6. Special Data Categories
6.1 Personal Data (GDPR/Privacy)
Personal data requires additional controls:
- Lawful basis for processing documented
- Data processing agreement with third parties
- Data subject rights procedures (access, deletion, portability)
- Privacy impact assessment for new processing
- Cross-border transfer mechanisms (if applicable)
- Breach notification procedures (72-hour requirement)
6.2 Payment Card Data (PCI DSS)
Payment card data handling:
- Minimize storage of cardholder data
- Never store CVV/CVC codes
- Truncate or mask PANs in display
- Encrypt stored PANs
- Maintain PCI DSS compliance documentation
7. Roles and Responsibilities
| Role | Responsibilities |
|---|---|
| CISO / Security Lead | Define classification framework, oversee compliance |
| Data Owners | Classify data, approve access, define retention |
| Data Custodians | Implement technical controls, maintain systems |
| Legal/Compliance | Advise on regulatory requirements |
| All Employees | Handle data per classification, report incidents |
8. Implementation Checklist
Technical Controls
- Data Loss Prevention (DLP) implemented for RESTRICTED data
- Encryption enforced per classification requirements
- Access controls aligned with classification levels
- Audit logging enabled for RESTRICTED and CONFIDENTIAL
- Data discovery/classification tools deployed
- Secure disposal procedures implemented
Process Controls
- Data inventory/mapping completed
- Classification criteria communicated to all staff
- Data handling training completed
- Retention schedules documented
- Third-party data agreements reviewed
9. Evidence Requirements
| Evidence Type | Description | Location | Retention |
|---|---|---|---|
| Data Inventory | Catalog of data assets with classifications | Data governance tool | Current |
| Classification Training | Records of employee training | LMS | 3 years |
| DLP Reports | Data loss prevention monitoring reports | DLP console | 1 year |
| Disposal Records | Evidence of secure data destruction | Disposal logs | 7 years |
| Access Reviews | Reviews of access to classified data | Access review system | 3 years |
| Encryption Status | Evidence of encryption for classified data | System configs | Current |
10. Related Documents
- Access Control Policy (POL-002)
- Encryption & Key Management Policy (POL-004)

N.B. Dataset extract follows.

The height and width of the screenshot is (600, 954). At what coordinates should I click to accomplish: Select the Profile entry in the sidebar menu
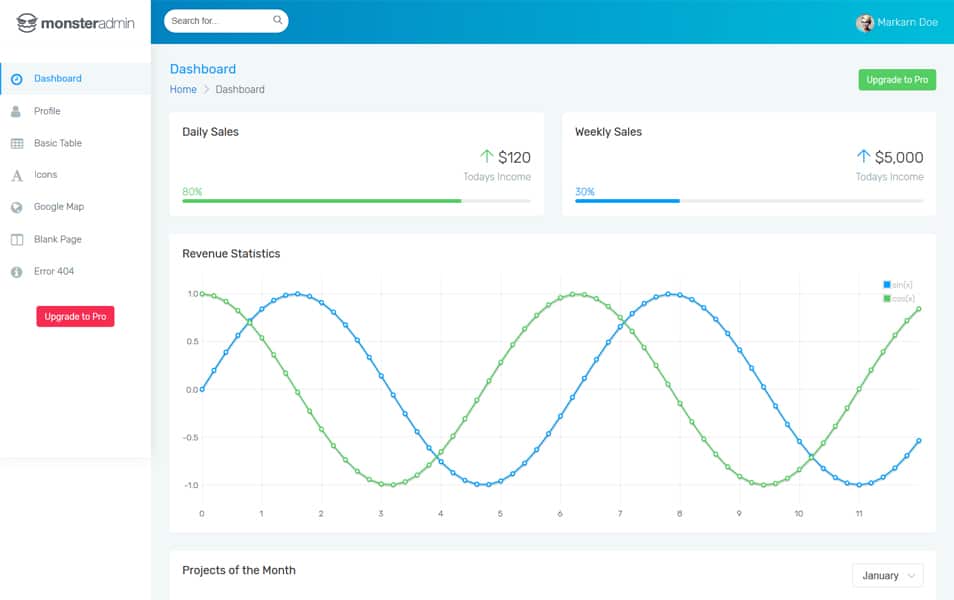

- Backup & Recovery Policy (POL-009)
- Third-Party/Vendor Security Policy (POL-010)
11. Version History
| Version | Date | Author | Changes |
|---|---|---|---|
| 1.0 | 2026-01-11 | Security Team | Initial release |
12. Approval
| Role | Name | Signature | Date |
|---|---|---|---|
| CISO | _________________ | _________________ | ________ |
| Legal/DPO | _________________ | _________________ | ________ |
This document is classified as INTERNAL. Unauthorized distribution is prohibited.